I conjecture IND-CCA1 (thus IND-CPA) security to 128-bit level, under plausible assumptions (hardness of a variant of the decisional Diffie-Hellman problem for the Elliptic Curve, and SHA-256 modeled as a random oracle). There is a trivial attack against IND-CCA2 (thus access to a decryption oracle compromises the confidentiality of past messages even if the decryption oracle has blacklisted the original ciphertexts; this is a non-issue in practice).

Beware that the cipher is trivially malleable. This allows an adversary to flip desired bits in the plaintext by altering these bits in the ciphertext. This can be a practical issue. Some level of mitigation of that is possible by replacing $u\oplus\ldots$ by Format Preserving Encryption with a wider $u$ as key; or/and more work or/and space.

The while loop at encryption is a time/space trade-off, searching $k$ by enumeration so that it's $x$ coordinate $R_x$ has $b$ low-order bits at zero that need not be transmitted. The search is optimized to require $\approx2^b$ point additions, but for $b$ starting about $8$ this is going to become a pain.
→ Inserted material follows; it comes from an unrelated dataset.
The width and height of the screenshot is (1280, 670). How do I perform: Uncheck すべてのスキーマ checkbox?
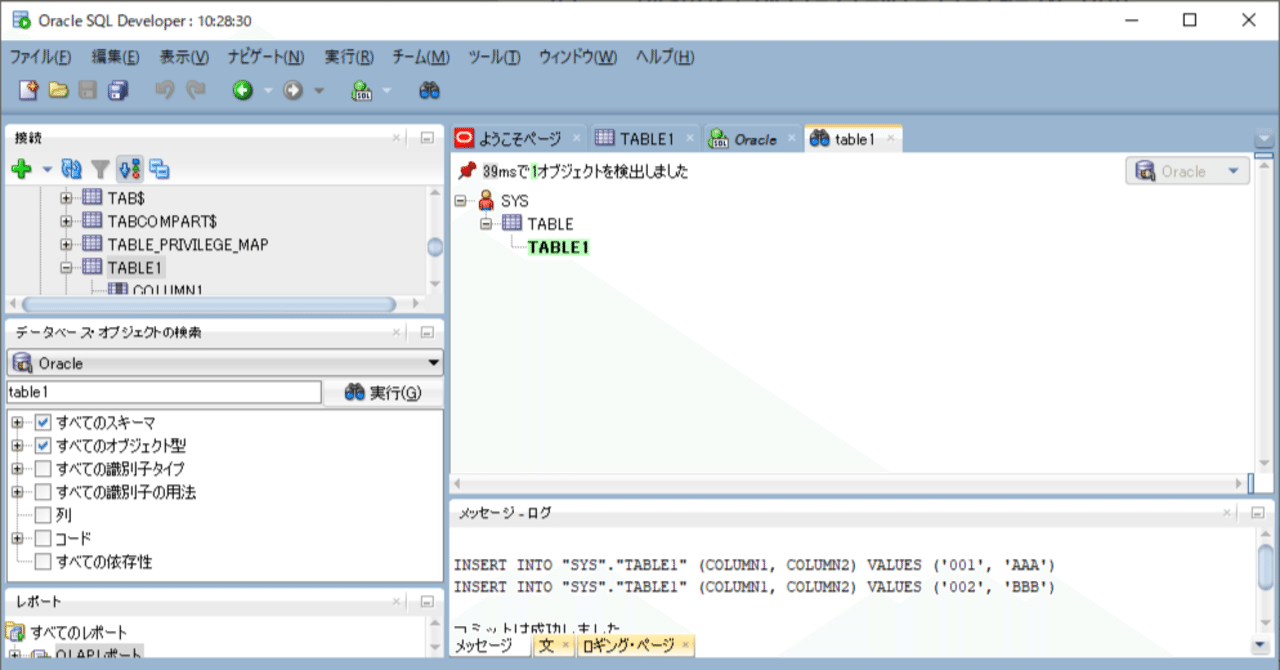(41, 424)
Use of secret increment $e$ and matching $F=e\,G$ is a nice-to-have making the final $k$ more uniform (see note), but I know no attack if we take $e=1$ and thus $F=G$. Secret increment further could help mitigate side-channel attacks.

If we want to avoid some or all of that time/space trade-off, we can

  • trivially, increase the ciphertext size.
  • or/and venture into generating a custom curve, with bit size of $n$ and $p$ reduced by a few bits from 256. For each 1 bit of security we give up, we gain about 2 for $n$ and $p$, thus on ciphertext bits, or 4 times less guesswork in the while loop. And for secp256r1 the best known attacks arguably require $>2^{140}$ bit operations (based on a conservative extrapolation of a similar claim of $>2^{140}$ for Ed25519).

Note: In textbook Diffie-Hellman or ElGamal, we choose $k$ uniformly in $[0,n)$. Our variant restricts to $k$ with $k\,G$ having an $x$ coordinate with it's low-order $b$ bits at zero. By a statistical argument, there are about $n/2^b$ such $k$. We'd want to choose $k$ uniformly in this subset of $[0,n)$. The simplest would be repeating for random $k$, but that has prohibitive computational cost for the point multiplication $R\gets k\,G$. We save on this by moving from one candidate $k$ to the next by a fixed increment $e$, allowing to update $R$ by a single point addition $R\gets R+F$.

If we used fixed $e=1$, then the $k$ selected by the while loop would have a distinguishable property (for one knowing $k$): the probability that a $k$ is selected is proportional to $j$ computable from $k$ as the smallest $j>0$ such that $k-j$ is in the subset (or $k+1$ if there's no such $j$, which occurs for a singe $k$ in the subset). The problem is similar to the non-uniform choice of prime obtained by picking a random starting point and searching for the next prime.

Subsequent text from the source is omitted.